Micro-grid Multi-inverter Parallel Operational Control Strategy

In the micro-grid parallel multi-inverter systems, due to differences in line impedance inverter output impedance and the common connection point, the application of traditional droop control method will lead to greater circulation between the inverter and power sharing accuracy compared low. In the analysis of multi-inverter parallel system of traditional droop control method and inverter output impedance of system performance based on virtual by introducing inductive impedance is proposed for multi-inverter parallel micro-grid voltage and current bicyclic droop control strategy. The introduction of a virtual impedance of the output impedance is only determined by the filter inductance value, reducing the influence of the inverter output resistor; consider the impact of the line impedance, the droop propose a new and improved control algorithm, by droop factor correction, weakening the line impedance parallel differences affect the flow of improved multi-inverter parallel performance. The simulation and experimental results show the correctness and effectiveness of the control strategy.

Micro-grids for distributed power for its effective use and flexible, intelligent control features, become the focus of many countries in the coming years power development strategy. Since most distributed micro-grid power required by the power grid inverter and nuanced, so the inverter stable parallel operation will greatly enhance the overall capacity and reliability of the micro-grid system.

At present, the inverter control strategy for parallel operation is generally a master-slave control and droop control method and other methods. Master-slave control law on the control lines interconnect needs, will limit the distance between the parallel distributed power, it may also introduce noise, and thus its application has some limitations. Droop control method is a non-contact technology independent control signal line, by drawing self-synchronizing synchronous generator and voltage droop to achieve inter-cell technology without parallel signal lines. It does not require interconnection between the signal line of the inverter, only to be collected for each output of the inverter, dependent on its internal control policies, you can synchronize the parallel multi-inverter, current sharing operation. Compared to other control mode, the droop control system can be made simple in structure, functional redundancy, installation and maintenance quick and easy system expansion, low cost, more reliable parallel operation.

In multi-inverter parallel operation, parallel control as a key technology droop control method, the rational design of its droop factor directly affects the inverter parallel average flow effects and dynamic response. Droop coefficient inverter output impedance and line impedance are closely related. Different voltage and current dual-loop control strategy, different inverter output impedance values obtained; different voltage levels of connection lines correspond to different impedance ratio, especially in the low-voltage micro-grid, the connecting line relative to other voltage level on the line impedance is high much more, the line is longer, the resistance value is high; due to the distributed power supply and common connection point near and far, and thus the connection impedance differences, leading to increased circulation inverters and power distribution is uneven. Hence, an improved droop control methods have been proposed. Document proposed based on virtual power droop control method, by the actual active and reactive power into virtual power, the traditional droop control law be amended. But it pointed out its shortcomings and proposed based on virtual frequency - voltage droop control method, but this method requires parallel inverters have the same conversion angle, difficult to achieve.

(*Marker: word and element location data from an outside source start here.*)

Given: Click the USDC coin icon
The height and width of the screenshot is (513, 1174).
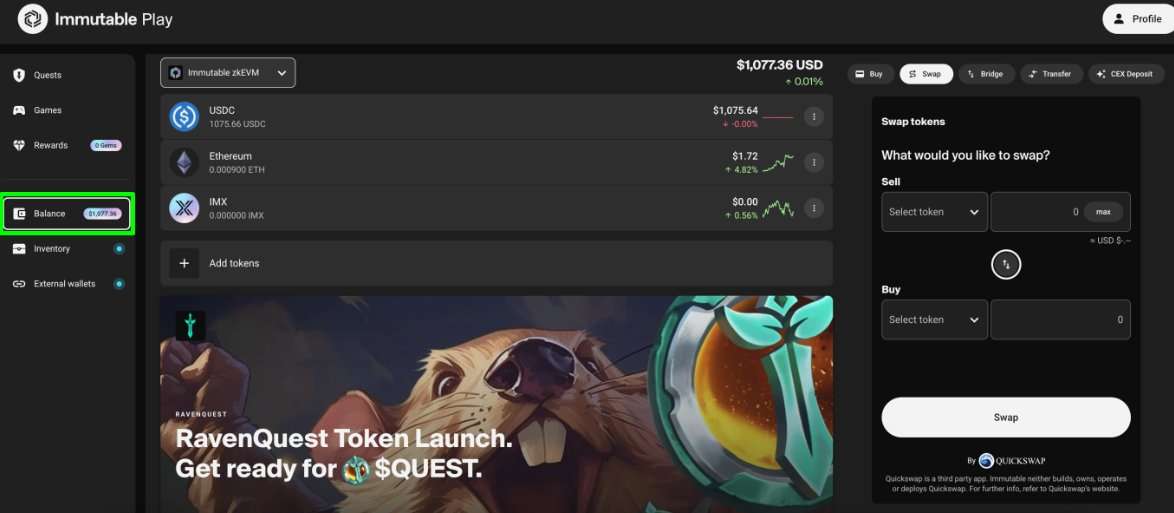Looking at the screenshot, I should (x=184, y=117).
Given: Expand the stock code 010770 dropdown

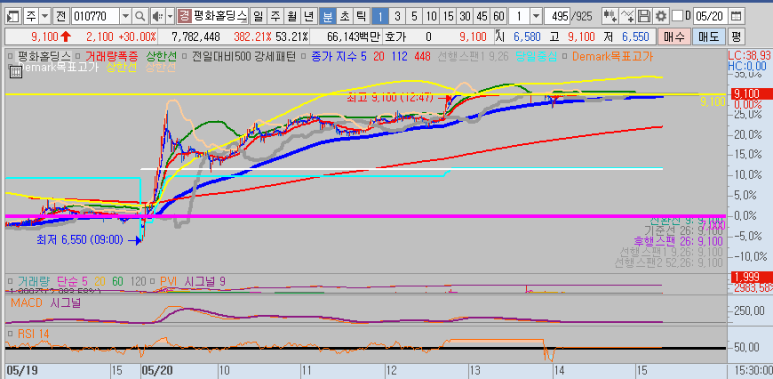Looking at the screenshot, I should 126,16.
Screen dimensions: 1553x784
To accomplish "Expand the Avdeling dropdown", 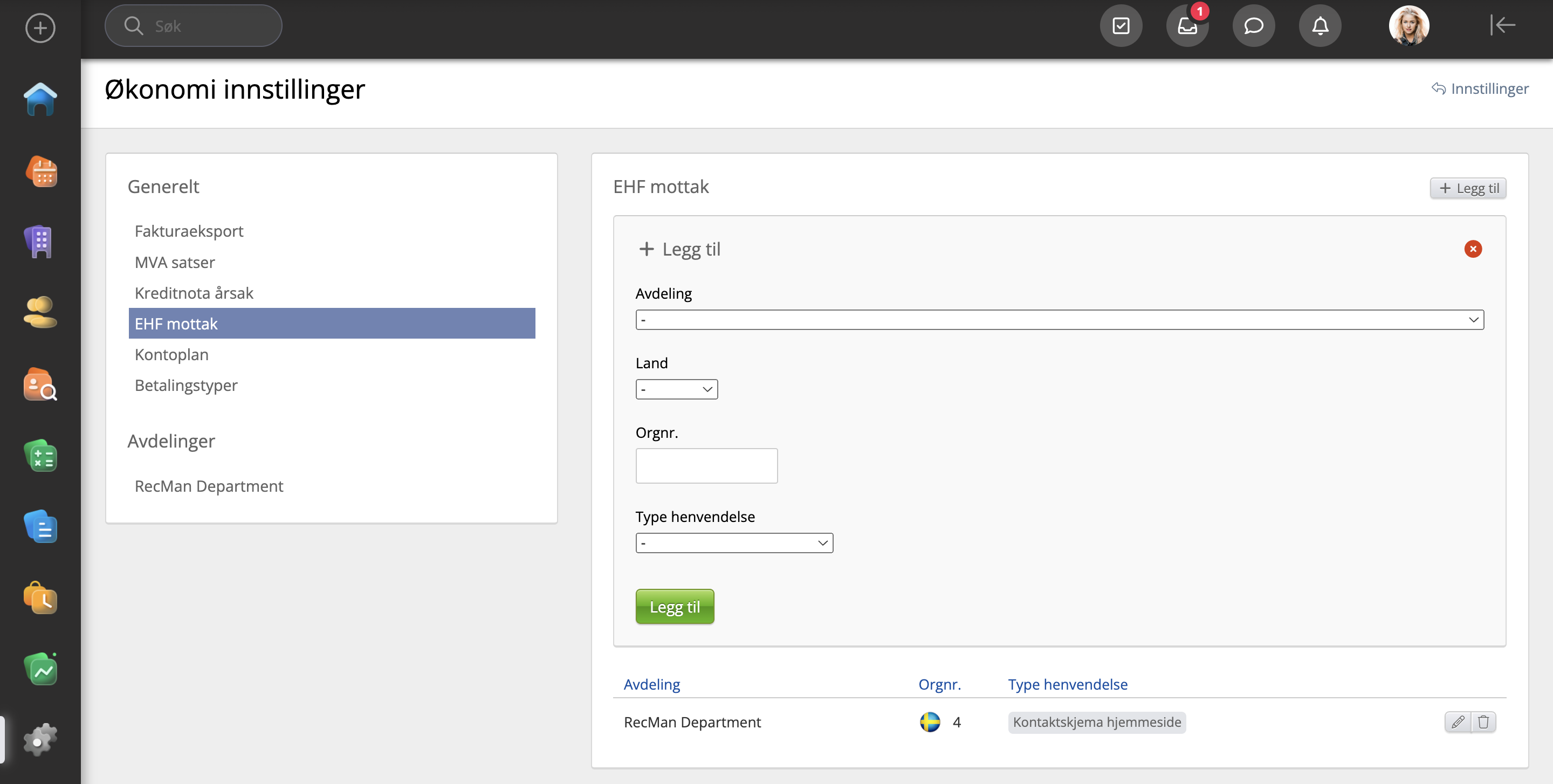I will (x=1059, y=320).
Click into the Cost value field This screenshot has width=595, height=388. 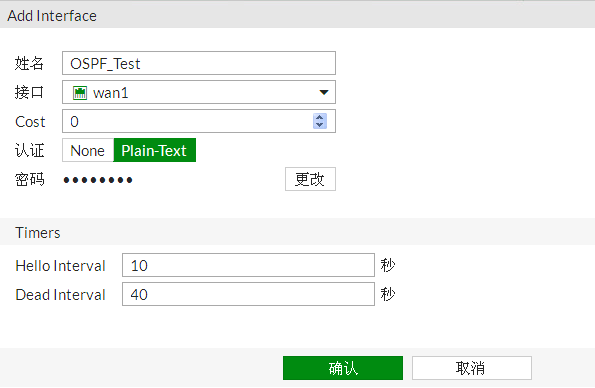coord(187,121)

This article will first analyze the traditional droop control law and its limits, then the introduction of inductive impedance virtual presents a more suitable micro-grid inverter parallel voltage-current dual-loop control strategy, under conditions of frequency inverter output impedance of the filter inductor value only decisions; consider the impact of the line impedance, the traditional method is improved droop control, determine the relationship between the line sag resistance coefficient, presents a new and improved droop control algorithm, by correcting droop factor, reduce line impedance difference parallel flow influences. Finally, simulation and experimental verification effectiveness of the proposed control strategy.